Wednesday, October 22, 2025

Remrkable River "Map"

This “map” should absolutely not be used for navigation. More of an illustrative graphic than a true map, it is geographically accurate in many ways while placing rivers that are continents away as neighbors.

-via David Rumsey Map Collection

Titled “A Map of the Principal Rivers Shewing Their Courses, Countries, and Comparative Lengths“, it was created in 1834 in England by the Society for the Diffusion of Useful Knowledge. Rivers radiate around a circle based on their orientation of flow. That is how you get Italy’s Po River situated between China’s Yangtze and the Amazon in South America - all east-flowing rivers.


The amazing trick of this map is how the authors were able to fit river courses into each other with minimal distortion of directions or lengths. Here you can see how the Amur River flows over the top of the Great Lakes with the entire area nestled into the Amazon’s curving headwater tributaries.


Some sacrifices had to be made here such as cutting off the major south flowing tributaries of the Amazon but I love the way they folded Brazil and Peru around Mongolia.

There is a cliche (at least here in North America) that few rivers flow northwards. This map shows that many of the world’s longest rivers including the Nile, Lena and Yenisei (Ienisei on here) flow north.


At the top of the map is a legend. The word “character” is confusing here but I think it just refers to the different line symbols (dots, dashes, etc) used to distinguish the river by their continents.


At the bottom is a chart “shewing” the length of each river and some text stating that the concentric circles at 200 mile increments are to give a general idea of the distance to the sea.

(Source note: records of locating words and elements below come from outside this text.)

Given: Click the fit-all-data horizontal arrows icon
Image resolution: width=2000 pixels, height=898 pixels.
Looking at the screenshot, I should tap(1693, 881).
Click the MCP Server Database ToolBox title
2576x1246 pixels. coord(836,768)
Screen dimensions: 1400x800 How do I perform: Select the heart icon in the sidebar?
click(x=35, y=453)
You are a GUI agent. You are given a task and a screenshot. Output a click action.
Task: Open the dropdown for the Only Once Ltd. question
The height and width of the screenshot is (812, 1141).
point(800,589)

Not just impressive in its scope, the map also highlights some beautiful details with hatch lines for topography, parallel lines implying water depth, shading and a very restrained bit of blue shading for water bodies.


Browse this map here.

Wednesday, October 15, 2025

Sketchy Boats

Sketchy Boats is a site created by maritime researcher Christian Panton. It tracks ships with “murky paperwork, shady ownership, strange port calls, and a suspicious tendency to vanish from tracking systems”. Sketchiness scores are calculated by a number of red flags including switching flags or names, questionable insurance documents, spending time off the coasts of sanctioned countries and going dark from tracking systems. There is a globe you can spin to see a heat map of these ships. 


You can also bring up the list of ships and click for more information.


Here is a detail of the Ocean Embrace, one of the ships with a top sketchiness score, currently sailing under the flag of Sierra Leone.


There are also links below to other tracking sites such as VesselFinder and Global Fishing Watch, which has its own ship tracking visualizations.


More on this project from Christian Panton's web site


 

 

Wednesday, October 8, 2025

Banned Books Map

Happy Banned Books Week. As book burning fever persists across the land the Little Free Library organization is fighting back with a map showing book bans across the USA.

The map is a bit confusing in that the numbers are libraries, not book bans. Bans are colored by state, but not shown more locally than that.


You can find your area, get info on specific libraries and 


use their mobile app to find Little Free Libraries to deliver books to.

More on Little Free Library’s fight against censorship here.

 

Wednesday, October 1, 2025

African Migration Myths and Reality

I saw this very interesting map on Global Threads, a blog from Oxford Professor of Global History Peter Frankopan. 


It shows migration within Africa. Despite headlines and pictures of dangerous boat crossings, the vast majority of these migrations take place within Africa. Less than 1% of Sub-Saharan Africans migrate outside the continent. “In some cases, routes within Africa are more lethal than the highly publicised ones across Mediterranean itself.” These facts are obscured by the focus on European immigration.

The countries receiving the most migrants are Côte d’Ivoire, Kenya, and South Africa. Almost 10 percent of Egypt’s population are migrants though oddly there are no arrows there on this map. Ethiopia, Sudan and Uganda are major host countries for refugees despite their own internal problems. The other takeaway is that most of this migration takes place within the major regional economic communities-the colored areas.

To not simply repeat Frankopan’s blog post (though it is well worth reading), I did some research and came across the International Organization for Migration’s annual World Migration Report. It is full of interesting graphics and as you scroll down there are flow arrows connecting the countries or origin (on the left) and destination (right) of migrants. The arrows are sized by numbers with the top five destinations (or origins) listed. Here is an example from Mali showing only one European country at the bottom of its top five destinations.


Looking at a European country’s (Italy) top sources of migrants, only one of these countries is in Africa. France has three (former French colonies) while Germany and Britain have no African countries in their top five.


This south to south, rather than south to north migration is in Frankopan’s words, “binding African economies and societies together in ways that are under-recognised in global debates.”